# Given a *m * n* matrix of ones and zeros, return how many **square** submatrices have all ones.

## Example 1:

```
Input: matrix =
[
[0,1,1,1],
[1,1,1,1],
[0,1,1,1]
]
Output: 15
Explanation:
There are 10 squares of side 1.
There are 4 squares of side 2.
There is 1 square of side 3.
Total number of squares = 10 + 4 + 1 = 15.
```

The trick here is to find how many squares can be formed at
`matrix[i][j]`

From the image you can say that

`matrix[i][j] = min(matrix[i - 1][j], matrix[i][j - 1], matrix[i - 1][j - 1]) + 1`

In words it’s the minimum of top, left and diagonal and the current square so add 1

You can solve this by recursion and checking matrix[i][j] can make a square, but it will be O(n^3)

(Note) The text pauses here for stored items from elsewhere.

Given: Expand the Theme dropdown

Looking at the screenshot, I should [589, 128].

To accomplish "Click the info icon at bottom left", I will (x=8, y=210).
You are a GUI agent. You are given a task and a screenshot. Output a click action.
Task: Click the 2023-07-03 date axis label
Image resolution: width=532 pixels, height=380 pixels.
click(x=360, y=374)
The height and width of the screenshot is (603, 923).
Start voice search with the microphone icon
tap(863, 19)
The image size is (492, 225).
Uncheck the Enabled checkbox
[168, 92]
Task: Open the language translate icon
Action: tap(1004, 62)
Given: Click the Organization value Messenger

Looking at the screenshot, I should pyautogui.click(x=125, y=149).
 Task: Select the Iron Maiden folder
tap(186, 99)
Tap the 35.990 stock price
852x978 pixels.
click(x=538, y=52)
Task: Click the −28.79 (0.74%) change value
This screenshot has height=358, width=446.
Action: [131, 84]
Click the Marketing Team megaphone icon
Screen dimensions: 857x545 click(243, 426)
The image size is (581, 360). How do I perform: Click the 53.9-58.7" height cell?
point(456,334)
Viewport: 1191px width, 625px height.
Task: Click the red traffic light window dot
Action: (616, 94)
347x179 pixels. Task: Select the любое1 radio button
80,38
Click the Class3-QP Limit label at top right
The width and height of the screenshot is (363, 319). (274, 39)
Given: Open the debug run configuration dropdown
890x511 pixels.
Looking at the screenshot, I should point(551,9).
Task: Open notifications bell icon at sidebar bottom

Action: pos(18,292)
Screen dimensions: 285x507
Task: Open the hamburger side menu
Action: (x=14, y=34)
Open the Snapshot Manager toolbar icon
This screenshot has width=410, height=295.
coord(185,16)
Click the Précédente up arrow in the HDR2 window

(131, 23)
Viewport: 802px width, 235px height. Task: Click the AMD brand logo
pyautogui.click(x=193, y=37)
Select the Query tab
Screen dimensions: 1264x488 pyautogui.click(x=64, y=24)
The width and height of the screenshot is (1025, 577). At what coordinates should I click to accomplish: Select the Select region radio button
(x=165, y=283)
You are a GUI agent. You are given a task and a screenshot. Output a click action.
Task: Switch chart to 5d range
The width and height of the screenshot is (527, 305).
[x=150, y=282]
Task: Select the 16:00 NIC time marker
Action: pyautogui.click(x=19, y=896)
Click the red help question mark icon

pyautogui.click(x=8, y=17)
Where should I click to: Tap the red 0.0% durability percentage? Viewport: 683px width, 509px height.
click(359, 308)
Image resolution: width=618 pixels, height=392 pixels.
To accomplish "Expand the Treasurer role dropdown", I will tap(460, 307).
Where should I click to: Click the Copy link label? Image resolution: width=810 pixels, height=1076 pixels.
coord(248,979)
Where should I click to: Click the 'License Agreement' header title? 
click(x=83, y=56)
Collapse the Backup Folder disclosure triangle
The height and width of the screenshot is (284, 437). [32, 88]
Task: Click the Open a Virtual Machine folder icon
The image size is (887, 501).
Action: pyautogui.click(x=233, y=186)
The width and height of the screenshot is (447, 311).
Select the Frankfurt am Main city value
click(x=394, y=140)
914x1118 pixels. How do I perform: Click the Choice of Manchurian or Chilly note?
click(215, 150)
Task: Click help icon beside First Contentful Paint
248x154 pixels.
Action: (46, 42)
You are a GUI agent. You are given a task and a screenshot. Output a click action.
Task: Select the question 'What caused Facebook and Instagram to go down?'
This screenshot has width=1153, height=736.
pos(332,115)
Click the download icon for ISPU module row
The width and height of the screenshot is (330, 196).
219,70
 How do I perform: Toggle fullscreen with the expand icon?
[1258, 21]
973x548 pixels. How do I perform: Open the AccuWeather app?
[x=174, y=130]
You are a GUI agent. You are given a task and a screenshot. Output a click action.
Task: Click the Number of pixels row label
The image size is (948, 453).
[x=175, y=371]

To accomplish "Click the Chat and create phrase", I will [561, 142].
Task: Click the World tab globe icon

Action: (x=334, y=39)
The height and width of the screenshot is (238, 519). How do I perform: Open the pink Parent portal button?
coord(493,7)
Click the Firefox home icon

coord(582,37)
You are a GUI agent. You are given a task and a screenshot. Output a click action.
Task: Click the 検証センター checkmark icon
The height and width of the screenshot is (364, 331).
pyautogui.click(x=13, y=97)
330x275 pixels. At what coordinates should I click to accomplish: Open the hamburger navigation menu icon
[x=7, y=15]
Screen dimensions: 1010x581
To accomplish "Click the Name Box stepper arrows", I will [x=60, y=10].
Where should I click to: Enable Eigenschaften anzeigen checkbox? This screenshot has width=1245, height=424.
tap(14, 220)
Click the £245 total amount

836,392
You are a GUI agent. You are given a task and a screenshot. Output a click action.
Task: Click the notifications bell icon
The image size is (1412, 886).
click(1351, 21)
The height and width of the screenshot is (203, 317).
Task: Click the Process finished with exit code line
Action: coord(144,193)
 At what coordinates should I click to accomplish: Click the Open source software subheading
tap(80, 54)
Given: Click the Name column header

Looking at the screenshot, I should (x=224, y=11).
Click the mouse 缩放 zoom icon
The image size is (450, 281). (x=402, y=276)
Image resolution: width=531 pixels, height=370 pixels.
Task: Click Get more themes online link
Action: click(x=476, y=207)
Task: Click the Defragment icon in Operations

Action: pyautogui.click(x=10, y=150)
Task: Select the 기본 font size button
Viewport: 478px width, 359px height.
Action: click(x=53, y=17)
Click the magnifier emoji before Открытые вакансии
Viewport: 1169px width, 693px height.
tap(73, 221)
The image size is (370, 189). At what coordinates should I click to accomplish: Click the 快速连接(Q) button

To optimize we can use above technique, which is basically dynamic programming

## Algorithm:

- Initialize a result matrix to add up square matrices as encountered
- Loop through each element
*matrix[i][j]*and check the maximum square can be formed at that point - Add matrix[i][j] to res

Here’s the code:

```
/**
* @param {number[][]} matrix
* @return {number}
*/
var countSquares = function(matrix) {
let res = 0
for(let i = 0; i < matrix.length; i++) {
for(let j = 0; j < matrix[0].length; j++) {
if(matrix[i][j] == 1 && i > 0 && j > 0) {
matrix[i][j] = Math.min(matrix[i-1][j], matrix[i][j-1], matrix[i-1][j-1]) + 1
}
res += matrix[i][j]
}
}
return res
};
```